Search the material for "computer" and show all lines that contain it.
"""
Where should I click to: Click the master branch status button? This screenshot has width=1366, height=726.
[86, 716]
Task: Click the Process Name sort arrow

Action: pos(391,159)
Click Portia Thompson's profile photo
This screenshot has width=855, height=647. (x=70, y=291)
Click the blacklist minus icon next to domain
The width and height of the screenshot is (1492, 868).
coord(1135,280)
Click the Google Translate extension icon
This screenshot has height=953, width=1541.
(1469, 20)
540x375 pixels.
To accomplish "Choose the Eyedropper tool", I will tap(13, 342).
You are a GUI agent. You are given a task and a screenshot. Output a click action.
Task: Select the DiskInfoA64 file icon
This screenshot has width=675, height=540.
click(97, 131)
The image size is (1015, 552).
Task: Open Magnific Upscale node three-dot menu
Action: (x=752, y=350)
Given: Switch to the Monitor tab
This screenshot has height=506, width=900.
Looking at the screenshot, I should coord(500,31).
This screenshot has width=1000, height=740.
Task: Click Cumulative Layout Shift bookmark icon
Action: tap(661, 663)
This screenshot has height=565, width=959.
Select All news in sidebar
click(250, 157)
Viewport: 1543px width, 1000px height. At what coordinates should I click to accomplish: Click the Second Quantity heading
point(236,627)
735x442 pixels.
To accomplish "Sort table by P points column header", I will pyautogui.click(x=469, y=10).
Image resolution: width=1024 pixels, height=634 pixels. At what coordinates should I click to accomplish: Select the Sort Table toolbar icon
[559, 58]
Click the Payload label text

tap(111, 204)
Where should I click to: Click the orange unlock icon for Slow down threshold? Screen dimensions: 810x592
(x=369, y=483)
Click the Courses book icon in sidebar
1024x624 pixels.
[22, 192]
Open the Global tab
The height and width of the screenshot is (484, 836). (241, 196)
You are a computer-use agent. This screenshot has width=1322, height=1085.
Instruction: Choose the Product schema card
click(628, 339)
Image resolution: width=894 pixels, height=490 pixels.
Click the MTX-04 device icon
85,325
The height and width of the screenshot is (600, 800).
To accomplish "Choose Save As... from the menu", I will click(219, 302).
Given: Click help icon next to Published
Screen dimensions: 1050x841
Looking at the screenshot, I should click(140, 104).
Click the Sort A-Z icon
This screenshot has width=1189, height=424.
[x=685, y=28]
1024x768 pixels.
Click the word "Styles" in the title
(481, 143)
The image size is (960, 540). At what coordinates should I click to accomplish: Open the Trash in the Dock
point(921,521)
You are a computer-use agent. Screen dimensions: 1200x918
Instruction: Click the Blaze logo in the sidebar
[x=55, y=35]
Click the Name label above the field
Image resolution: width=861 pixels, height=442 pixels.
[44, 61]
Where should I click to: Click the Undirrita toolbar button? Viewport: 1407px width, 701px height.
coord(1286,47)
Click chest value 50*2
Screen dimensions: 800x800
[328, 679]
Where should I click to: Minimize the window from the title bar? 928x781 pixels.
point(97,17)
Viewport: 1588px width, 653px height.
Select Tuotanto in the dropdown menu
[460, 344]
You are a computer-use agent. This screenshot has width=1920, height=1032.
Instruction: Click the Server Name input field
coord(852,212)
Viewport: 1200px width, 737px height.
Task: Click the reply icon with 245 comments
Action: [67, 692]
"""
- EXERCISE ANSWER
You are a computer-use agent. This screenshot has width=1322, height=1085.
You are a computer-use agent. Screen dimensions: 1200x918
You are a computer-use agent. This screenshot has width=1920, height=1032.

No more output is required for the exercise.